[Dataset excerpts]
*-*-*

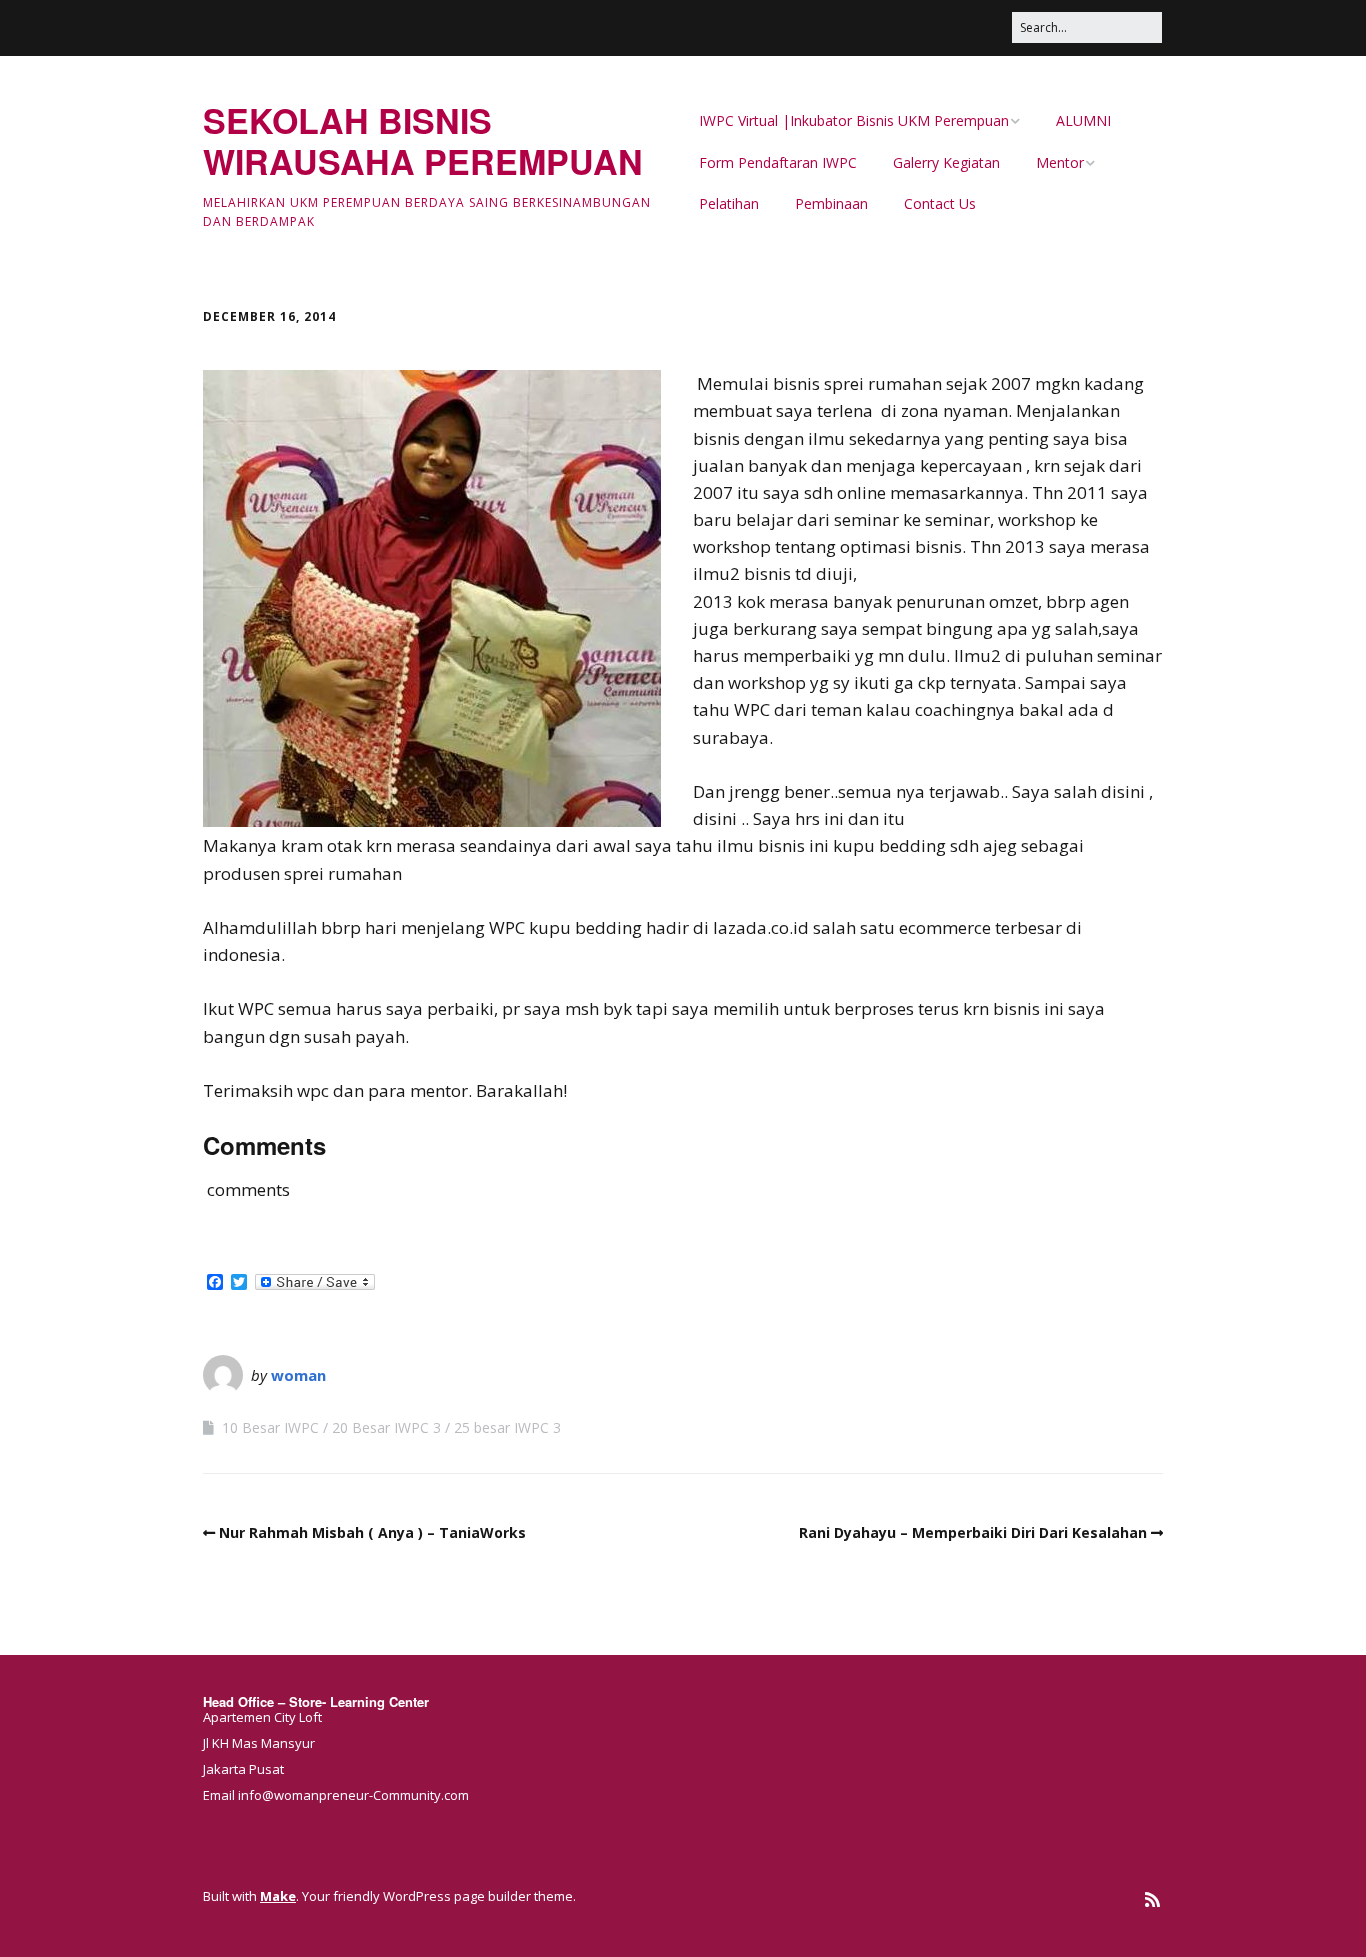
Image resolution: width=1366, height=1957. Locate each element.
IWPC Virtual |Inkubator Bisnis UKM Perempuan (854, 120)
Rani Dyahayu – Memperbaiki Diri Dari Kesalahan (973, 1532)
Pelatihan (729, 203)
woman (298, 1375)
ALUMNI (1083, 120)
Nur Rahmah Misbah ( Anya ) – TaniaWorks (372, 1532)
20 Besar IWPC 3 (386, 1427)
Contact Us (940, 203)
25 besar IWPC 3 (507, 1427)
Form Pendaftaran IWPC (778, 162)
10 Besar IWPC (270, 1427)
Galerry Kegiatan (946, 162)
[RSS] (1152, 1899)
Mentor (1060, 162)
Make (278, 1896)
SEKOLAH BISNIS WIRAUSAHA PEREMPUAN (423, 140)
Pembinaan (831, 203)
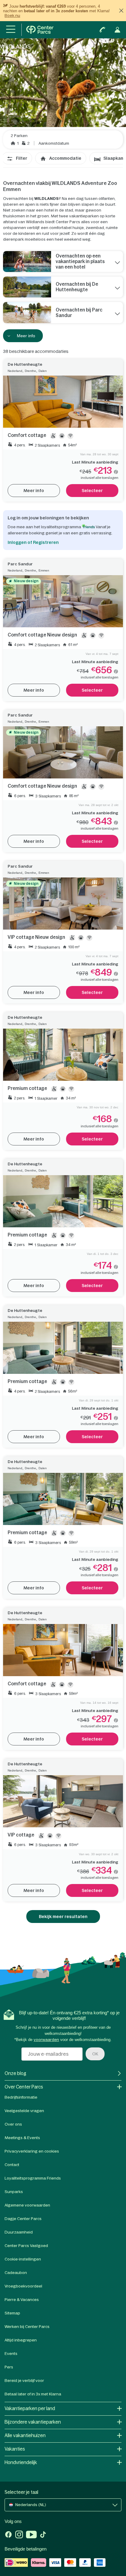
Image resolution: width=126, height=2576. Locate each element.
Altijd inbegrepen (21, 2340)
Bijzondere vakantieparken (33, 2422)
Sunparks (14, 2191)
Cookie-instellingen (23, 2259)
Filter (21, 158)
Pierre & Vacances (22, 2299)
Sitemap (12, 2313)
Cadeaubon (16, 2272)
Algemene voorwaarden (27, 2205)
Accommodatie (65, 158)
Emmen (44, 570)
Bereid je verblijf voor (24, 2380)
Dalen (43, 371)
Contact (12, 2164)
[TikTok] (43, 2535)
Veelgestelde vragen (24, 2110)
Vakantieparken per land (30, 2408)
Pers (9, 2367)
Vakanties (15, 2449)
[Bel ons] (102, 29)
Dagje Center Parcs (23, 2218)
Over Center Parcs (24, 2086)
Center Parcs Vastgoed (26, 2245)
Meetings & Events (22, 2137)
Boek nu (12, 15)
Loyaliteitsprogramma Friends (33, 2178)
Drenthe (30, 371)
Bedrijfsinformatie (21, 2097)
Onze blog (15, 2073)
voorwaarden (46, 2039)
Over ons (13, 2124)
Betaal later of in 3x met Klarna (33, 2394)
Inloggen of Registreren (33, 542)
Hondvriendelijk (21, 2462)
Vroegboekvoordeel (23, 2286)
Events (11, 2353)
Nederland (15, 371)
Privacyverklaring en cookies (32, 2151)
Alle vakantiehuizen (25, 2435)
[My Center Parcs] (117, 29)
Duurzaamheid (19, 2232)
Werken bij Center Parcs (27, 2326)
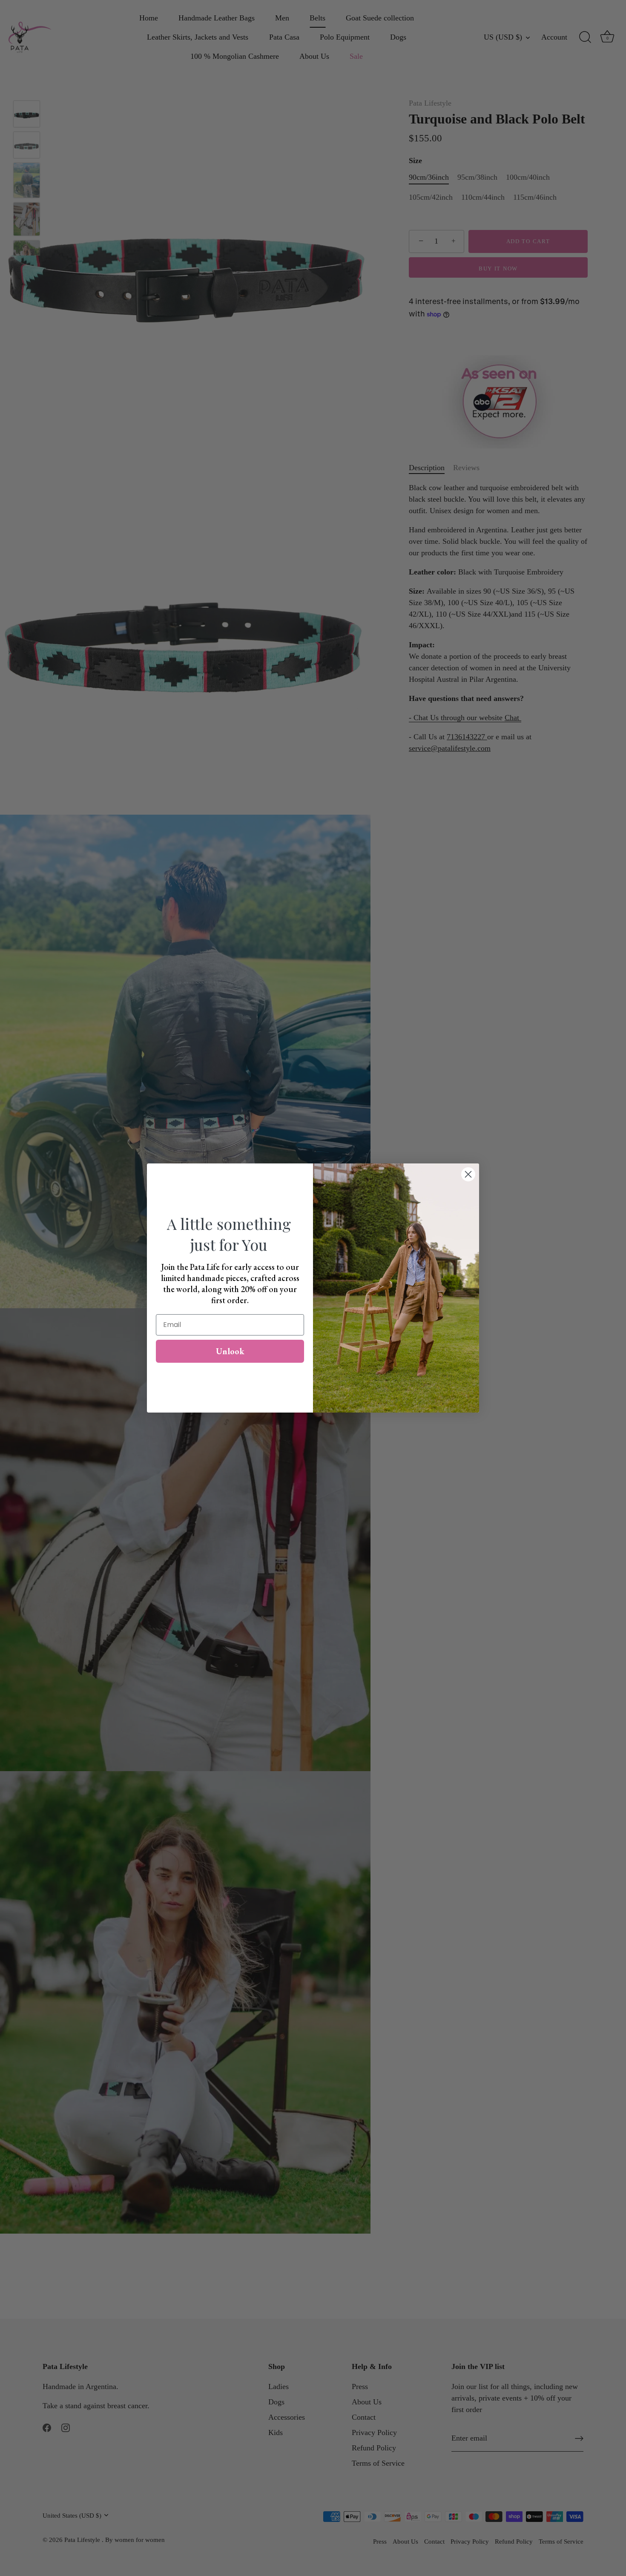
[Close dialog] (468, 1174)
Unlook (230, 1351)
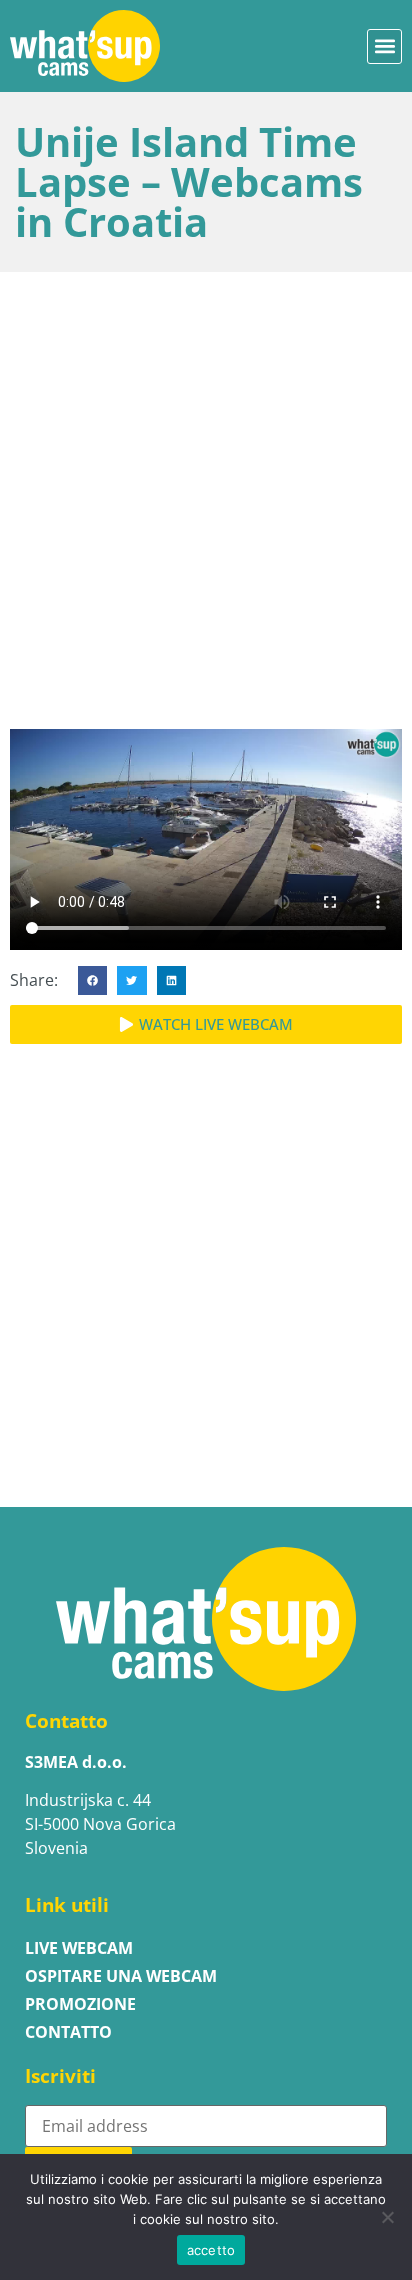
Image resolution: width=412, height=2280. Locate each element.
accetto (211, 2250)
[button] (384, 46)
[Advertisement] (206, 503)
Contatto (68, 2032)
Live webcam (79, 1948)
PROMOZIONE (80, 2004)
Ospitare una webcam (121, 1976)
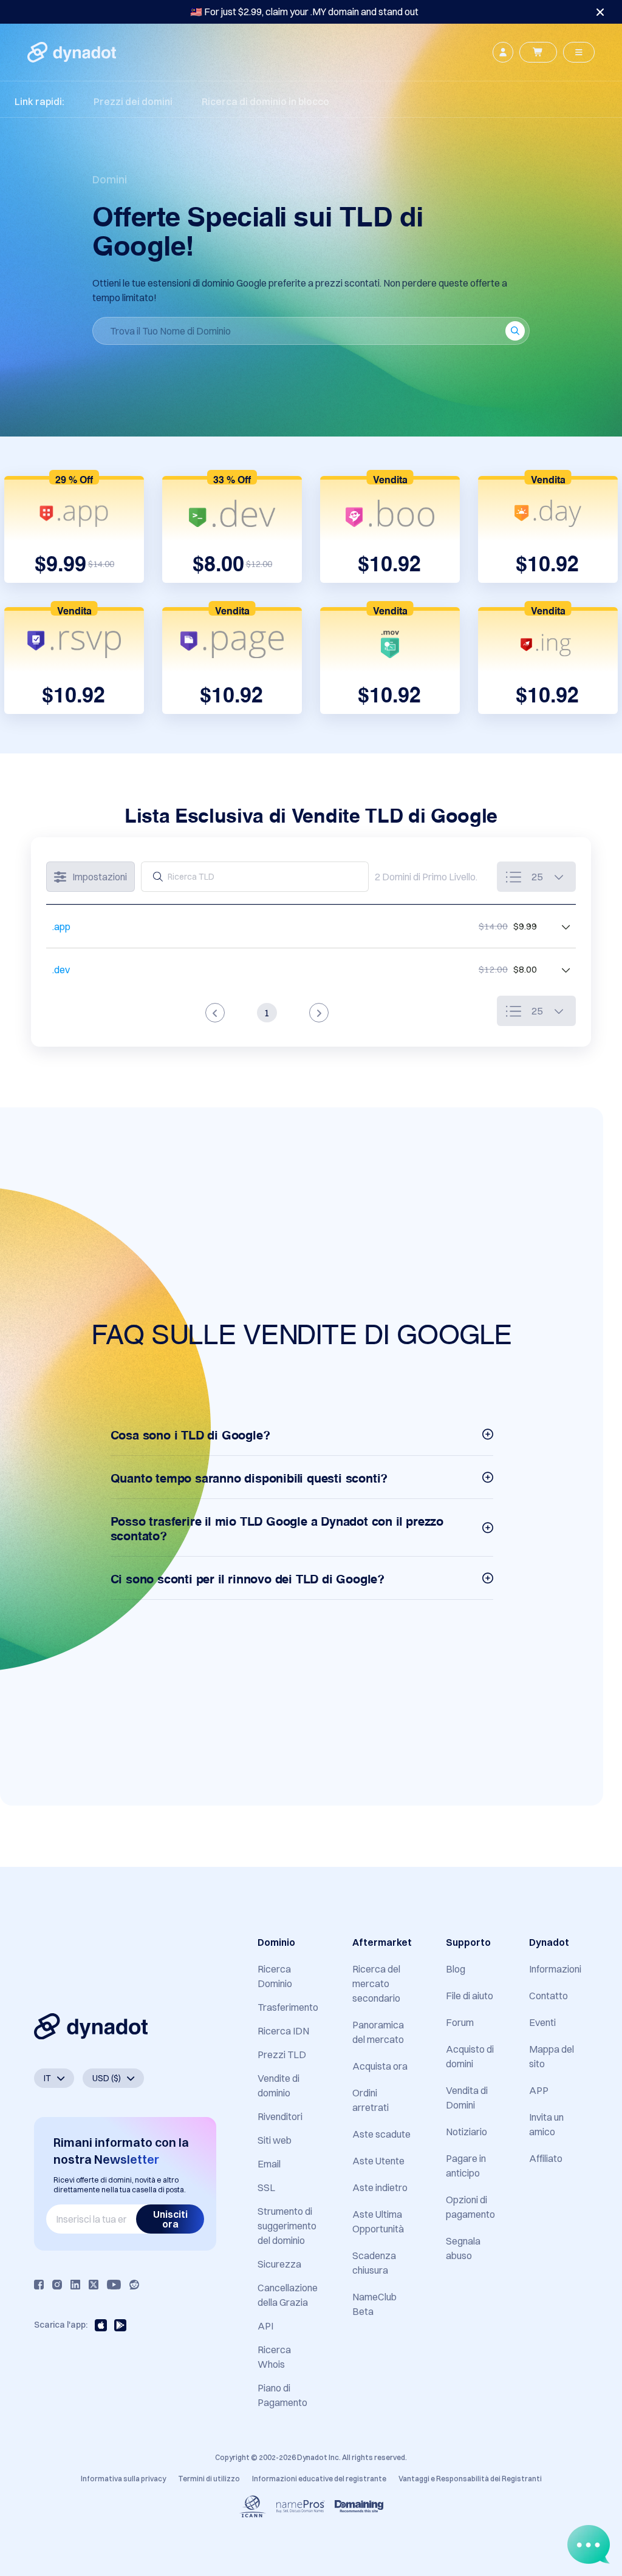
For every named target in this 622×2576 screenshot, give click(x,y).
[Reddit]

*-*-*

* **Action item**: The answer must be an exact transcription of the lines from the one containing "Onze blog (15, 2073)" through the last line of the records above, both included, with no pictures.

* **Response area**:
Onze blog (15, 2073)
voorwaarden (46, 2039)
Over ons (13, 2124)
Betaal later of in 3x met Klarna (33, 2394)
Inloggen of Registreren (33, 542)
Hondvriendelijk (21, 2462)
Vroegboekvoordeel (23, 2286)
Events (11, 2353)
Nederland (15, 371)
Privacyverklaring en cookies (32, 2151)
Alle vakantiehuizen (25, 2435)
[My Center Parcs] (117, 29)
Duurzaamheid (19, 2232)
Werken bij Center Parcs (27, 2326)
[Close dialog] (468, 1174)
Unlook (230, 1351)
Image resolution: width=412, height=2280. Locate each element.
accetto (211, 2250)
[button] (384, 46)
[Advertisement] (206, 503)
Contatto (68, 2032)
Live webcam (79, 1948)
PROMOZIONE (80, 2004)
Ospitare una webcam (121, 1976)
For every named target in this 622×2576 screenshot, give click(x,y).
[Reddit]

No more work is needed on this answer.